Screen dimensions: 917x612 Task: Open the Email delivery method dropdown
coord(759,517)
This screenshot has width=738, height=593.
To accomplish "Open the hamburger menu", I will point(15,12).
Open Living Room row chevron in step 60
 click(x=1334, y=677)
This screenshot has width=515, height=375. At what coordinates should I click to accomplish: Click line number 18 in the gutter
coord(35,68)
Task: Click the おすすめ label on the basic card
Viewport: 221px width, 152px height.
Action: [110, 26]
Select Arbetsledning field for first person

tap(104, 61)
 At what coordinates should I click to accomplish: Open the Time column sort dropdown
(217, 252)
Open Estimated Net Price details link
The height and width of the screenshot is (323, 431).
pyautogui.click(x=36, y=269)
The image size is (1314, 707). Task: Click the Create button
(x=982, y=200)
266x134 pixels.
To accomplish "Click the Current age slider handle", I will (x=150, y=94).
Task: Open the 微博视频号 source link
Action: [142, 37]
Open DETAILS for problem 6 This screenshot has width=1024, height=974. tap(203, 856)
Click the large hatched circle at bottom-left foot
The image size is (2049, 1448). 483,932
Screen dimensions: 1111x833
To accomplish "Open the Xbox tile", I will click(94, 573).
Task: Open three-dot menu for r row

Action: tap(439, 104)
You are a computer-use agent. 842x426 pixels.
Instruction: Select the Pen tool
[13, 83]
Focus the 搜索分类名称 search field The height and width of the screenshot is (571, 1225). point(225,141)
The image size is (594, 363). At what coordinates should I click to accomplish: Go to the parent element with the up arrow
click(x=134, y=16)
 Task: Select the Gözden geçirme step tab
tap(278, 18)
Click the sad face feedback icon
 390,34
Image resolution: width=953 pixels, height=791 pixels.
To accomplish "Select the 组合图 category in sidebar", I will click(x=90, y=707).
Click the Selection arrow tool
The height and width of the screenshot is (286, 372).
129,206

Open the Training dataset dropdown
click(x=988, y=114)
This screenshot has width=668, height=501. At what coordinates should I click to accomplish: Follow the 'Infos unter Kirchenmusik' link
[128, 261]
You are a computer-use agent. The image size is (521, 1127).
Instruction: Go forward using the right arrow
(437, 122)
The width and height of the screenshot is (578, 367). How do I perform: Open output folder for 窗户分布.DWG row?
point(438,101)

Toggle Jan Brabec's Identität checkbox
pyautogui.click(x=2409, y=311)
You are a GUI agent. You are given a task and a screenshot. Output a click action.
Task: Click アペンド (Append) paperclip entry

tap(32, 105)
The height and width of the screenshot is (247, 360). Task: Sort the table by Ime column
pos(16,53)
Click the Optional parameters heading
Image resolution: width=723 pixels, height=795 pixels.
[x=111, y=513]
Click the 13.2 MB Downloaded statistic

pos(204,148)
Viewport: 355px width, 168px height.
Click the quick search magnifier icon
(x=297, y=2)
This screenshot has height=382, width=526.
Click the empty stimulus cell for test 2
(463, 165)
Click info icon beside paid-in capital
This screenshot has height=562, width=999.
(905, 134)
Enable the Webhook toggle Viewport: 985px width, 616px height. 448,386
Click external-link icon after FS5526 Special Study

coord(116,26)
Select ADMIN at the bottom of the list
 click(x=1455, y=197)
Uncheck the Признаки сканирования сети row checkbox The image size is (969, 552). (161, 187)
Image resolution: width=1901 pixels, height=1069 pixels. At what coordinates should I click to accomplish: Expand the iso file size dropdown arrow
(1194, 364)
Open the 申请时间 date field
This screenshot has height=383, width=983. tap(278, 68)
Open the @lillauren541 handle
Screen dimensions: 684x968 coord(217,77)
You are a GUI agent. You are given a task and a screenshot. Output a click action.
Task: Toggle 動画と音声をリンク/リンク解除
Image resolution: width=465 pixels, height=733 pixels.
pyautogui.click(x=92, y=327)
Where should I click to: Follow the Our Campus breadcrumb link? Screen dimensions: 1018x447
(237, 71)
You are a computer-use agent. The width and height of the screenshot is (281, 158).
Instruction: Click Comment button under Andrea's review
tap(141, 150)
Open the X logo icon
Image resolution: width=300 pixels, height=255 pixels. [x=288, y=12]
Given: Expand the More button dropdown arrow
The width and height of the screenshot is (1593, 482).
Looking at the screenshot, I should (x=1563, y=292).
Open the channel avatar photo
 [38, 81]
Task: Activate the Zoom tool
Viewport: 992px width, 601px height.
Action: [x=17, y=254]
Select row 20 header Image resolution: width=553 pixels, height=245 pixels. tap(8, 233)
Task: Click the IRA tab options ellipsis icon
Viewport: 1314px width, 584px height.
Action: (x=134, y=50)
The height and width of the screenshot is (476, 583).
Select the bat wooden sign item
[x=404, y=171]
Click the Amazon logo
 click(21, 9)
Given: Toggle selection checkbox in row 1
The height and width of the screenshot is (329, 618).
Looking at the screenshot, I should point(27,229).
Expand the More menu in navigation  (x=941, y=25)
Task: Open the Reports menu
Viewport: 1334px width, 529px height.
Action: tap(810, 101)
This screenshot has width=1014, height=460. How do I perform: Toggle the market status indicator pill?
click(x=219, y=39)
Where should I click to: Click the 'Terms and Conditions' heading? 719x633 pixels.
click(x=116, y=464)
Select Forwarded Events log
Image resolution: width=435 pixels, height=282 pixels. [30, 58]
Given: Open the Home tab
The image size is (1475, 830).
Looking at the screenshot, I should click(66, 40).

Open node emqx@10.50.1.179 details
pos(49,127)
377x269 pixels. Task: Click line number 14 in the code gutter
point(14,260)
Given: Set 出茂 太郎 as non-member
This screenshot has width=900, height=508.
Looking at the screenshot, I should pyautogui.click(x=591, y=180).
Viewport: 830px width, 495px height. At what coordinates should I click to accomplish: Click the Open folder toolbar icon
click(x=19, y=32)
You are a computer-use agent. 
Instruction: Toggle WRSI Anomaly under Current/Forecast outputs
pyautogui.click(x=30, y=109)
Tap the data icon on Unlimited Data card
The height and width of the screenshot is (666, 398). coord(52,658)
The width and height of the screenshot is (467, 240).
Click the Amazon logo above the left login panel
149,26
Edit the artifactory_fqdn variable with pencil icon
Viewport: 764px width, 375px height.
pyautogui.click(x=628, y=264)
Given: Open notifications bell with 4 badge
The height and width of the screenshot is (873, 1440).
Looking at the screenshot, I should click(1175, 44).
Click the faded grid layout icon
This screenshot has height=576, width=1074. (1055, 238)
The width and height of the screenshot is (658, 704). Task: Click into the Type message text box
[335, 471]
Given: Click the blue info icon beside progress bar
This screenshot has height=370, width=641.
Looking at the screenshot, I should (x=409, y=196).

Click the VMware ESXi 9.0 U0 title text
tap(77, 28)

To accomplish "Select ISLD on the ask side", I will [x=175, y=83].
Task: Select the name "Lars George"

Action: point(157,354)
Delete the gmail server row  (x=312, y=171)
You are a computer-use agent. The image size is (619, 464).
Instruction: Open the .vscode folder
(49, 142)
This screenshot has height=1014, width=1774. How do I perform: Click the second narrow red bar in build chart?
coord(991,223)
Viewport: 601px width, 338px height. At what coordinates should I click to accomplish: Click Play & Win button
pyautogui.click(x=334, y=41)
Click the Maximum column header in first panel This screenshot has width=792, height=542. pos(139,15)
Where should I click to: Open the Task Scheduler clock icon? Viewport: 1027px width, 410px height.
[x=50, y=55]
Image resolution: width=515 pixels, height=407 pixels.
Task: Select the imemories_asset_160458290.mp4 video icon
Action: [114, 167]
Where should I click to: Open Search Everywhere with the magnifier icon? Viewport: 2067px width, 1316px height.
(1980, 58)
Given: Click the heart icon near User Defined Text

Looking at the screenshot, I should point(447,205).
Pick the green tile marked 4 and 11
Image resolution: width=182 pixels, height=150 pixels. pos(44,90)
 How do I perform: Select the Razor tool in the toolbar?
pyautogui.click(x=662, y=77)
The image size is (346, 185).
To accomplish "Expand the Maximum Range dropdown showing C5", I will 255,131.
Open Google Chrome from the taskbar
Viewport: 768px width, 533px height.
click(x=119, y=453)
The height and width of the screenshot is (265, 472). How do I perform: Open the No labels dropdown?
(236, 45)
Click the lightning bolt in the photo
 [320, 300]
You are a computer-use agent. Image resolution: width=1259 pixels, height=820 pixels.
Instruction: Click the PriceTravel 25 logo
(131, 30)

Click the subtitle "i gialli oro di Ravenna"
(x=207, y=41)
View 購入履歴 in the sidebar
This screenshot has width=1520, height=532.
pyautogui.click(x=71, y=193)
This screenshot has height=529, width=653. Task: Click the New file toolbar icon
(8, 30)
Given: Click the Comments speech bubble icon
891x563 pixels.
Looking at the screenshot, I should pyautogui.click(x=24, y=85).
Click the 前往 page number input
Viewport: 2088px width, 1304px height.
++++++++++
(EXERCISE DESCRIPTION):
Copy the rows above without changes, starting at the line containing "Task: Select the Gözden geçirme step tab" and ending at the line containing "click(x=988, y=114)".

(REPLY):
 Task: Select the Gözden geçirme step tab
tap(278, 18)
Click the sad face feedback icon
 390,34
Image resolution: width=953 pixels, height=791 pixels.
To accomplish "Select the 组合图 category in sidebar", I will click(x=90, y=707).
Click the Selection arrow tool
The height and width of the screenshot is (286, 372).
129,206

Open the Training dataset dropdown
click(x=988, y=114)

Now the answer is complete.